# Natural Language Processing - Fake News Detection with LIAR dataset

Dataset [source](https://paperswithcode.com/dataset/liar)

## Import necessary libraries

- `pandas` for data manipulation (reading dataset and manipulation)
- `nltk` for Natural Language Processing stuff 
- `re` for applying regular expressions (RegEx)
- `sklearn` (scikit-learn) for checking accuracy through accuracy score and for some algorithms

In [1]:
import re
import string

import pandas as pd
import nltk
from nltk.corpus import stopwords
from nltk.stem import WordNetLemmatizer

nltk.download("stopwords")
nltk.download("wordnet")

[nltk_data] Downloading package stopwords to
[nltk_data]     C:\Users\amoghshakya\AppData\Roaming\nltk_data...
[nltk_data]   Package stopwords is already up-to-date!
[nltk_data] Downloading package wordnet to
[nltk_data]     C:\Users\amoghshakya\AppData\Roaming\nltk_data...
[nltk_data]   Package wordnet is already up-to-date!


True

## Reading the dataset

The dataset from LIAR dataset is actually in `tsv` (Tab Separated Values) format.
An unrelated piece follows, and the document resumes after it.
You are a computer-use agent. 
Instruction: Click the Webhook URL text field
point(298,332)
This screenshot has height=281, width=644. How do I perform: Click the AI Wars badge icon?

So, we can use the `sep` argument in `pandas.read_csv()` method to read values separated by `\t` (tabs).

In [2]:
# read dataset
dataset_folder = "./liar_dataset"

# these are tsv files, so put separator as '\t'
train_df = pd.read_csv(f"{dataset_folder}/train.tsv", sep="\t")
test_df = pd.read_csv(f"{dataset_folder}/test.tsv", sep="\t")
valid_df = pd.read_csv(f"{dataset_folder}/valid.tsv", sep="\t")

In [3]:
train_df

Unnamed: 0,2635.json,false,Says the Annies List political group supports third-trimester abortions on demand.,abortion,dwayne-bohac,State representative,Texas,republican,0,1,0.1,0.2,0.3,a mailer
0,10540.json,half-true,When did the decline of coal start? It started...,"energy,history,job-accomplishments",scott-surovell,State delegate,Virginia,democrat,0.0,0.0,1.0,1.0,0.0,a floor speech.
1,324.json,mostly-true,"Hillary Clinton agrees with John McCain ""by vo...",foreign-policy,barack-obama,President,Illinois,democrat,70.0,71.0,160.0,163.0,9.0,Denver
2,1123.json,false,Health care reform legislation is likely to ma...,health-care,blog-posting,,,none,7.0,19.0,3.0,5.0,44.0,a news release
3,9028.json,half-true,The economic turnaround started at the end of ...,"economy,jobs",charlie-crist,,Florida,democrat,15.0,9.0,20.0,19.0,2.0,an interview on CNN
4,12465.json,true,The Chicago Bears have had more starting quart...,education,robin-vos,Wisconsin Assembly speaker,Wisconsin,republican,0.0,3.0,2.0,5.0,1.0,a an online opinion-piece
...,...,...,...,...,...,...,...,...,...,...,...,...,...,...
10234,5473.json,mostly-true,There are a larger number of shark attacks in ...,"animals,elections",aclu-florida,,Florida,none,0.0,1.0,1.0,1.0,0.0,"interview on ""The Colbert Report"""
10235,3408.json,mostly-true,Democrats have now become the party of the [At...,elections,alan-powell,,Georgia,republican,0.0,0.0,0.0,1.0,0.0,an interview
10236,3959.json,half-true,Says an alternative to Social Security that op...,"retirement,social-security",herman-cain,,Georgia,republican,4.0,11.0,5.0,3.0,3.0,a Republican presidential debate
10237,2253.json,false,On lifting the U.S. Cuban embargo and allowing...,"florida,foreign-policy",jeff-greene,,Florida,democrat,3.0,1.0,3.0,0.0,0.0,a televised debate on Miami's WPLG-10 against ...


## Preprocessing

There are no columns in the dataset (bummer). We can assign them columns provided from the README file.

In [4]:
# define columns 

columns = ["id", "label", "statement", "subject", "speaker", 
           "speaker_job", "state_info", "party_affiliation", 
           "barely_true_counts", "false_counts", "half_true_counts", 
           "mostly_true_counts", "pants_on_fire_counts", "context"]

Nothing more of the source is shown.